**TASK DIRECTIONS:** The entries below must be restated word for word.

RECORD EXTRACTS: Begin

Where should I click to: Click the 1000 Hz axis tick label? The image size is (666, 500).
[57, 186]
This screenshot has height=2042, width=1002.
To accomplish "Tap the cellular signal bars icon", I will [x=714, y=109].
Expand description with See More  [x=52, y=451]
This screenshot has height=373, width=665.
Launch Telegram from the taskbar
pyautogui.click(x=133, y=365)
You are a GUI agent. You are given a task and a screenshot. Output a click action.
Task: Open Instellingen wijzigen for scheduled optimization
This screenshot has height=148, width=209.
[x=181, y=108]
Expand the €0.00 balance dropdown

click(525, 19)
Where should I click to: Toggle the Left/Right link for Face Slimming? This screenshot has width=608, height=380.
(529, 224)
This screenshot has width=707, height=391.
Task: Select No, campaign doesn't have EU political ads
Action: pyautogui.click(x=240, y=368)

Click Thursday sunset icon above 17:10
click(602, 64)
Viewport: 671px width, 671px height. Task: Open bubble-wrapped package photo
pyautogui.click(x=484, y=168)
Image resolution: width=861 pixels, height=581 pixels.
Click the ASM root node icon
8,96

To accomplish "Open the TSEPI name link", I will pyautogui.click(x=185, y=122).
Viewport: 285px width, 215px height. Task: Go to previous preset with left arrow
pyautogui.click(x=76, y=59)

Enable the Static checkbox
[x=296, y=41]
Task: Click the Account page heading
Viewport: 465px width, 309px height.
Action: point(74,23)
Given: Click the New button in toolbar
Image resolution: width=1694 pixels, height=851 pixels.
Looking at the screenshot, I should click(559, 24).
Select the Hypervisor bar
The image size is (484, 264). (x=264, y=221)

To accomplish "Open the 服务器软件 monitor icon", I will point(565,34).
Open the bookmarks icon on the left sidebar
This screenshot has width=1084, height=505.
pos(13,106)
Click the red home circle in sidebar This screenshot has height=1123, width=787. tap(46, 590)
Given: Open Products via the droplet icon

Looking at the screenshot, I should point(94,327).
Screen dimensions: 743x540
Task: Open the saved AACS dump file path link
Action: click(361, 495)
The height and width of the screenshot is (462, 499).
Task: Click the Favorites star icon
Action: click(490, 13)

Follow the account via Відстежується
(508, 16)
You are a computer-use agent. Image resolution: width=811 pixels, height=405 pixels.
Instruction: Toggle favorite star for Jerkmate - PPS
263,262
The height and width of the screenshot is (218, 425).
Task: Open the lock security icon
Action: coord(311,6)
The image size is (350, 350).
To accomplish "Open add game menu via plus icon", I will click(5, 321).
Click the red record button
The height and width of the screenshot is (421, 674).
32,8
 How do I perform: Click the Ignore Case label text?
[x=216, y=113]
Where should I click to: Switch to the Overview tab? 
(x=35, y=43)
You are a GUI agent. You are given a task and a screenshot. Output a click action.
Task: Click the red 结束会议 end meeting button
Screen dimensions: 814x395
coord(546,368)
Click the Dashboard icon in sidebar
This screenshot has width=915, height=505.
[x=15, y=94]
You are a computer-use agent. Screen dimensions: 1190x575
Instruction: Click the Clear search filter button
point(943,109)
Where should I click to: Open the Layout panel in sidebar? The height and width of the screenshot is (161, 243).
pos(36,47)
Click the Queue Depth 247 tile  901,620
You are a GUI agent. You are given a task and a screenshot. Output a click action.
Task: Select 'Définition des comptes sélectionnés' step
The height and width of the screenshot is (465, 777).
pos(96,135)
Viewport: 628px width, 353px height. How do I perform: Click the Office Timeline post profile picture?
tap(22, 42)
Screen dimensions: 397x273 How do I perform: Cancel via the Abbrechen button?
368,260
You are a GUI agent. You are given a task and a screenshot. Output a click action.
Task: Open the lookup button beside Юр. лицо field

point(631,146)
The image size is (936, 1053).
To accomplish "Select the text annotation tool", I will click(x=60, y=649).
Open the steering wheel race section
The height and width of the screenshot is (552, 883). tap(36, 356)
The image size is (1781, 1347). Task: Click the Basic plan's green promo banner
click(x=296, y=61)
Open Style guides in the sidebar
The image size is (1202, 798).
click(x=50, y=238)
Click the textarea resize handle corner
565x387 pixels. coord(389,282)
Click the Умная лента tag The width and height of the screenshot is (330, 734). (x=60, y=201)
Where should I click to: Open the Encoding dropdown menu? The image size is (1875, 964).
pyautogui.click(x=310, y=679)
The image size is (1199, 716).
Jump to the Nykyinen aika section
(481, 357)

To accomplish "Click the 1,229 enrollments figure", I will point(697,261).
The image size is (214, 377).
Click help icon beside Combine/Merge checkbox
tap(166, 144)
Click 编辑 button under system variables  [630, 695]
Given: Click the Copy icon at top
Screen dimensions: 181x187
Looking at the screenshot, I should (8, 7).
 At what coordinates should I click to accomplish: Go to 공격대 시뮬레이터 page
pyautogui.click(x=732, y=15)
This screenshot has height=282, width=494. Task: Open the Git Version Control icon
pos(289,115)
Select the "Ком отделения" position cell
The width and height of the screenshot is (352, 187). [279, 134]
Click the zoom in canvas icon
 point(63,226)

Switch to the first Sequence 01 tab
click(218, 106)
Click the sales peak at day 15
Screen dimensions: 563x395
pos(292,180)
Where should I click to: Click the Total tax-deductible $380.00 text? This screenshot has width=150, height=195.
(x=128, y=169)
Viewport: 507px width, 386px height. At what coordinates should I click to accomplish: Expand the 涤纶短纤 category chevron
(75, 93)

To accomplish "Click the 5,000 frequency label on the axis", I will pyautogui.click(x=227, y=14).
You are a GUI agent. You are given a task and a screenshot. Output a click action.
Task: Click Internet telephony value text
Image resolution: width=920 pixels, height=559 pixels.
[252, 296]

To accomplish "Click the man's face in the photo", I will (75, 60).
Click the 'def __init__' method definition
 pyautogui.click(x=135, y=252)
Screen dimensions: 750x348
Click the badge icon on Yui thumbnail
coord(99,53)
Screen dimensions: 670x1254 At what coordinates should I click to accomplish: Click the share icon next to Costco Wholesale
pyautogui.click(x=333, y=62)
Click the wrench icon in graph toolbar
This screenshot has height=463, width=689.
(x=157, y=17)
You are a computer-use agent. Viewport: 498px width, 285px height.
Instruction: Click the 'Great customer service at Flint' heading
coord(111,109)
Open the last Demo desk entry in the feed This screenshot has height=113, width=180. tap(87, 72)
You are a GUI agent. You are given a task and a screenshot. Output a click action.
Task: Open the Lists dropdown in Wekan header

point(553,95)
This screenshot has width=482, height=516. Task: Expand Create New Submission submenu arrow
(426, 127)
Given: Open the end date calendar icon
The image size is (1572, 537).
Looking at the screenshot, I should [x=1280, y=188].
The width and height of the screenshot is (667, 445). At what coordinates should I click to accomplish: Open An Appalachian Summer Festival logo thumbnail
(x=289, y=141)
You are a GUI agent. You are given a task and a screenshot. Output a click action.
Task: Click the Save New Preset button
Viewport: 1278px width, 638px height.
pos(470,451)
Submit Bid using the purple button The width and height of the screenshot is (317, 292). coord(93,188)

RECORD EXTRACTS: End

**RESULT OF THE TASK:**
Where should I click to: Click the 1000 Hz axis tick label? The image size is (666, 500).
[57, 186]
This screenshot has height=2042, width=1002.
To accomplish "Tap the cellular signal bars icon", I will [x=714, y=109].
Expand description with See More  [x=52, y=451]
This screenshot has height=373, width=665.
Launch Telegram from the taskbar
pyautogui.click(x=133, y=365)
You are a GUI agent. You are given a task and a screenshot. Output a click action.
Task: Open Instellingen wijzigen for scheduled optimization
This screenshot has height=148, width=209.
[x=181, y=108]
Expand the €0.00 balance dropdown

click(525, 19)
Where should I click to: Toggle the Left/Right link for Face Slimming? This screenshot has width=608, height=380.
(529, 224)
This screenshot has width=707, height=391.
Task: Select No, campaign doesn't have EU political ads
Action: pyautogui.click(x=240, y=368)

Click Thursday sunset icon above 17:10
click(602, 64)
Viewport: 671px width, 671px height. Task: Open bubble-wrapped package photo
pyautogui.click(x=484, y=168)
Image resolution: width=861 pixels, height=581 pixels.
Click the ASM root node icon
8,96

To accomplish "Open the TSEPI name link", I will pyautogui.click(x=185, y=122).
Viewport: 285px width, 215px height. Task: Go to previous preset with left arrow
pyautogui.click(x=76, y=59)

Enable the Static checkbox
[x=296, y=41]
Task: Click the Account page heading
Viewport: 465px width, 309px height.
Action: point(74,23)
Given: Click the New button in toolbar
Image resolution: width=1694 pixels, height=851 pixels.
Looking at the screenshot, I should click(559, 24).
Select the Hypervisor bar
The image size is (484, 264). (x=264, y=221)

To accomplish "Open the 服务器软件 monitor icon", I will point(565,34).
Open the bookmarks icon on the left sidebar
This screenshot has width=1084, height=505.
pos(13,106)
Click the red home circle in sidebar This screenshot has height=1123, width=787. tap(46, 590)
Given: Open Products via the droplet icon

Looking at the screenshot, I should point(94,327).
Screen dimensions: 743x540
Task: Open the saved AACS dump file path link
Action: click(361, 495)
The height and width of the screenshot is (462, 499).
Task: Click the Favorites star icon
Action: click(490, 13)

Follow the account via Відстежується
(508, 16)
You are a computer-use agent. Image resolution: width=811 pixels, height=405 pixels.
Instruction: Toggle favorite star for Jerkmate - PPS
263,262
The height and width of the screenshot is (218, 425).
Task: Open the lock security icon
Action: coord(311,6)
The image size is (350, 350).
To accomplish "Open add game menu via plus icon", I will click(5, 321).
Click the red record button
The height and width of the screenshot is (421, 674).
32,8
 How do I perform: Click the Ignore Case label text?
[x=216, y=113]
Where should I click to: Switch to the Overview tab? 
(x=35, y=43)
You are a GUI agent. You are given a task and a screenshot. Output a click action.
Task: Click the red 结束会议 end meeting button
Screen dimensions: 814x395
coord(546,368)
Click the Dashboard icon in sidebar
This screenshot has width=915, height=505.
[x=15, y=94]
You are a computer-use agent. Screen dimensions: 1190x575
Instruction: Click the Clear search filter button
point(943,109)
Where should I click to: Open the Layout panel in sidebar? The height and width of the screenshot is (161, 243).
pos(36,47)
Click the Queue Depth 247 tile  901,620
You are a GUI agent. You are given a task and a screenshot. Output a click action.
Task: Select 'Définition des comptes sélectionnés' step
The height and width of the screenshot is (465, 777).
pos(96,135)
Viewport: 628px width, 353px height. How do I perform: Click the Office Timeline post profile picture?
tap(22, 42)
Screen dimensions: 397x273 How do I perform: Cancel via the Abbrechen button?
368,260
You are a GUI agent. You are given a task and a screenshot. Output a click action.
Task: Open the lookup button beside Юр. лицо field

point(631,146)
The image size is (936, 1053).
To accomplish "Select the text annotation tool", I will click(x=60, y=649).
Open the steering wheel race section
The height and width of the screenshot is (552, 883). tap(36, 356)
The image size is (1781, 1347). Task: Click the Basic plan's green promo banner
click(x=296, y=61)
Open Style guides in the sidebar
The image size is (1202, 798).
click(x=50, y=238)
Click the textarea resize handle corner
565x387 pixels. coord(389,282)
Click the Умная лента tag The width and height of the screenshot is (330, 734). (x=60, y=201)
Where should I click to: Open the Encoding dropdown menu? The image size is (1875, 964).
pyautogui.click(x=310, y=679)
The image size is (1199, 716).
Jump to the Nykyinen aika section
(481, 357)

To accomplish "Click the 1,229 enrollments figure", I will point(697,261).
The image size is (214, 377).
Click help icon beside Combine/Merge checkbox
tap(166, 144)
Click 编辑 button under system variables  [630, 695]
Given: Click the Copy icon at top
Screen dimensions: 181x187
Looking at the screenshot, I should (8, 7).
 At what coordinates should I click to accomplish: Go to 공격대 시뮬레이터 page
pyautogui.click(x=732, y=15)
This screenshot has height=282, width=494. Task: Open the Git Version Control icon
pos(289,115)
Select the "Ком отделения" position cell
The width and height of the screenshot is (352, 187). [279, 134]
Click the zoom in canvas icon
 point(63,226)

Switch to the first Sequence 01 tab
click(218, 106)
Click the sales peak at day 15
Screen dimensions: 563x395
pos(292,180)
Where should I click to: Click the Total tax-deductible $380.00 text? This screenshot has width=150, height=195.
(x=128, y=169)
Viewport: 507px width, 386px height. At what coordinates should I click to accomplish: Expand the 涤纶短纤 category chevron
(75, 93)

To accomplish "Click the 5,000 frequency label on the axis", I will pyautogui.click(x=227, y=14).
You are a GUI agent. You are given a task and a screenshot. Output a click action.
Task: Click Internet telephony value text
Image resolution: width=920 pixels, height=559 pixels.
[252, 296]

To accomplish "Click the man's face in the photo", I will (75, 60).
Click the 'def __init__' method definition
 pyautogui.click(x=135, y=252)
Screen dimensions: 750x348
Click the badge icon on Yui thumbnail
coord(99,53)
Screen dimensions: 670x1254 At what coordinates should I click to accomplish: Click the share icon next to Costco Wholesale
pyautogui.click(x=333, y=62)
Click the wrench icon in graph toolbar
This screenshot has height=463, width=689.
(x=157, y=17)
You are a computer-use agent. Viewport: 498px width, 285px height.
Instruction: Click the 'Great customer service at Flint' heading
coord(111,109)
Open the last Demo desk entry in the feed This screenshot has height=113, width=180. tap(87, 72)
You are a GUI agent. You are given a task and a screenshot. Output a click action.
Task: Open the Lists dropdown in Wekan header

point(553,95)
This screenshot has width=482, height=516. Task: Expand Create New Submission submenu arrow
(426, 127)
Given: Open the end date calendar icon
The image size is (1572, 537).
Looking at the screenshot, I should [x=1280, y=188].
The width and height of the screenshot is (667, 445). At what coordinates should I click to accomplish: Open An Appalachian Summer Festival logo thumbnail
(x=289, y=141)
You are a GUI agent. You are given a task and a screenshot. Output a click action.
Task: Click the Save New Preset button
Viewport: 1278px width, 638px height.
pos(470,451)
Submit Bid using the purple button The width and height of the screenshot is (317, 292). coord(93,188)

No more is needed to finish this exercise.